[What needs to be done]:
List each line in the records below that contains the string "camera". Matching is case-sensitive.

[Material for this exercise]:
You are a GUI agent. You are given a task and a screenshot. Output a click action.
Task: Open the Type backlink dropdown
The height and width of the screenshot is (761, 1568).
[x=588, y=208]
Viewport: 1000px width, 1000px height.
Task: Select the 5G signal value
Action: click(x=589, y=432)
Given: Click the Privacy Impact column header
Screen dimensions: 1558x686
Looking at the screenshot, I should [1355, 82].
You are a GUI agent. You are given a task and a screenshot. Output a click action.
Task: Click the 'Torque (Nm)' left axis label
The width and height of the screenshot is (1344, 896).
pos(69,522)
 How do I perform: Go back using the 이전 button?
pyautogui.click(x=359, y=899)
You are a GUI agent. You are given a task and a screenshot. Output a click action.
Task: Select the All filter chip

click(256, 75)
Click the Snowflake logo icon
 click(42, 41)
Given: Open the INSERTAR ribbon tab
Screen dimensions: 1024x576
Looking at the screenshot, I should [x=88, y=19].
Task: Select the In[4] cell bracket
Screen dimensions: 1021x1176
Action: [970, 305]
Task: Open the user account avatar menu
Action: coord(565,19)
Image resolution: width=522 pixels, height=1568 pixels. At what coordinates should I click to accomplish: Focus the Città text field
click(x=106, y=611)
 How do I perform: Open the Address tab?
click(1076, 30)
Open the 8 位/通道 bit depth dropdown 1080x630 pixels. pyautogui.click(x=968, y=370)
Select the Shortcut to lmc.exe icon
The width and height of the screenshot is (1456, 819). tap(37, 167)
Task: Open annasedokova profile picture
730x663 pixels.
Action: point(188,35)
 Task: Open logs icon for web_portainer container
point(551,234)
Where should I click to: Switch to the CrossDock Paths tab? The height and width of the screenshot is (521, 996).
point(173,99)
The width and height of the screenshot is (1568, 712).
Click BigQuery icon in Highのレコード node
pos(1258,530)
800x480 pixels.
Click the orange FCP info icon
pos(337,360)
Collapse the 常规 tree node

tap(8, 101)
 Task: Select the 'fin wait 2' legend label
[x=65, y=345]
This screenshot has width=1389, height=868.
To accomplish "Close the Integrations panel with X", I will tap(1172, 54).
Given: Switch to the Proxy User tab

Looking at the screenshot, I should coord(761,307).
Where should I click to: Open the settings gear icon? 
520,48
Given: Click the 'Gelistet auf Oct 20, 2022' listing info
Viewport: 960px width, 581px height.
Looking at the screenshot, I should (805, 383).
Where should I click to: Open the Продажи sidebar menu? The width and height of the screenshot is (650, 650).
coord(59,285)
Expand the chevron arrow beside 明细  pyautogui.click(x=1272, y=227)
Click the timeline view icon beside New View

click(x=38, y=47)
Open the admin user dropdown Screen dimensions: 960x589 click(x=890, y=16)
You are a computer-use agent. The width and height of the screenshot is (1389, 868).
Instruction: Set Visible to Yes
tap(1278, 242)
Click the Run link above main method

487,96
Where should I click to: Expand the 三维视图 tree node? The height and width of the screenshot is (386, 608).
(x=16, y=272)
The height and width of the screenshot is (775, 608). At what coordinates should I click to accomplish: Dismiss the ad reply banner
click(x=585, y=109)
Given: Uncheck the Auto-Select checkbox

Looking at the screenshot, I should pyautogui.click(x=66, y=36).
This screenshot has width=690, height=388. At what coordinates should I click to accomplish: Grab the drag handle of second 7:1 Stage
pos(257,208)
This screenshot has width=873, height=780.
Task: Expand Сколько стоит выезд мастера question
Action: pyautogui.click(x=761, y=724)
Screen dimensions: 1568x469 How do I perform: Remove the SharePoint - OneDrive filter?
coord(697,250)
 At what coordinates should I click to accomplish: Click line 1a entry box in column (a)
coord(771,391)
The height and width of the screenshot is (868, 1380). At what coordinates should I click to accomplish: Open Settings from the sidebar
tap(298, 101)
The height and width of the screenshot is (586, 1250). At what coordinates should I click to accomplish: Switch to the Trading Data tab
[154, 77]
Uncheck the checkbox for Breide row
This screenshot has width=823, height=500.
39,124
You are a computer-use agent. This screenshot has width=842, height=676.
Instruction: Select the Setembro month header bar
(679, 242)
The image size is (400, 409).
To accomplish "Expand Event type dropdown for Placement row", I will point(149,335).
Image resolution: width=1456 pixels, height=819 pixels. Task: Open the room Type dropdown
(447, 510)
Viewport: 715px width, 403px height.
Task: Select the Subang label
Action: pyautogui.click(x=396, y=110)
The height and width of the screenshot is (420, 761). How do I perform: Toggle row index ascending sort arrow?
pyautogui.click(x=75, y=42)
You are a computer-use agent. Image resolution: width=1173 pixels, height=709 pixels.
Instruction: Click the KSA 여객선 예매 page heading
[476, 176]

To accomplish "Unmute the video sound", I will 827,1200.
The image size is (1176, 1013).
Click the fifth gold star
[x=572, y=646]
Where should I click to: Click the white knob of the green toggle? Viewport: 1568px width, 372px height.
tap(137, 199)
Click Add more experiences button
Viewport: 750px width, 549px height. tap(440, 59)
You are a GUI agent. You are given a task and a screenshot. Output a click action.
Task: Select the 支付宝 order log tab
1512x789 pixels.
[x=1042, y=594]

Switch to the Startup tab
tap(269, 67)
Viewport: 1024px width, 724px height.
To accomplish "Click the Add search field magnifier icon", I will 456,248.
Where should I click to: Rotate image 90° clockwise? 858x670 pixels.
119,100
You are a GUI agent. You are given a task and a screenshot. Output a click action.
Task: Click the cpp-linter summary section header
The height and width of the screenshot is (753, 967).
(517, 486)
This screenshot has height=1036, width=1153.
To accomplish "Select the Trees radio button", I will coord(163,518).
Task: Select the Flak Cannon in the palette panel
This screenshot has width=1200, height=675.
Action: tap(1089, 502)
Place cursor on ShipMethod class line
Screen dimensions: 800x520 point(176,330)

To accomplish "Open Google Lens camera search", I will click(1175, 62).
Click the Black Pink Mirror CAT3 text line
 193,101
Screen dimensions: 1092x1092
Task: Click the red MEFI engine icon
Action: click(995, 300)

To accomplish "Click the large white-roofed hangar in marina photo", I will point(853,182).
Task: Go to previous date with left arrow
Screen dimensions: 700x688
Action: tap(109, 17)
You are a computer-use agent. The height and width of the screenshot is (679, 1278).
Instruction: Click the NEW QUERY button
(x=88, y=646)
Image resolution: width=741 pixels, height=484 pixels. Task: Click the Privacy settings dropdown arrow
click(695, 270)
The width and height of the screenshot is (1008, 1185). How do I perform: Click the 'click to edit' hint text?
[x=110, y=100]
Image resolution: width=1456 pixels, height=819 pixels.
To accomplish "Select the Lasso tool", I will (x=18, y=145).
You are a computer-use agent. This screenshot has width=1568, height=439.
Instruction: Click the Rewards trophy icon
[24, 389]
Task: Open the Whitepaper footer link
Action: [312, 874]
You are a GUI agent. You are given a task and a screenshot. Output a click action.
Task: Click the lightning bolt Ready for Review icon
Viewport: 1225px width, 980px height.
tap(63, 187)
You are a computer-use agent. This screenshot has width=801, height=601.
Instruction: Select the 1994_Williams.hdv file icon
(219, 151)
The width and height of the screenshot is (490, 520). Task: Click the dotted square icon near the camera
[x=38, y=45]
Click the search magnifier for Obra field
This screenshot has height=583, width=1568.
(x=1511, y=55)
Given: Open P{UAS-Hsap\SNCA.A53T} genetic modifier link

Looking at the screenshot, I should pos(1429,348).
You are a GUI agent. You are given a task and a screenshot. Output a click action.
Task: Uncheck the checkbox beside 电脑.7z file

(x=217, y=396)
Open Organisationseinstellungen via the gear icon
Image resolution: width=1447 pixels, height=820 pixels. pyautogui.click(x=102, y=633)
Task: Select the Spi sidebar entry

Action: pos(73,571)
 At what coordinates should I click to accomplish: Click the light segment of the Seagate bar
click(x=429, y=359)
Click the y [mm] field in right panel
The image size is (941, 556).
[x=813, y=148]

[The response]:
To accomplish "Open Google Lens camera search", I will click(1175, 62).
The width and height of the screenshot is (490, 520). Task: Click the dotted square icon near the camera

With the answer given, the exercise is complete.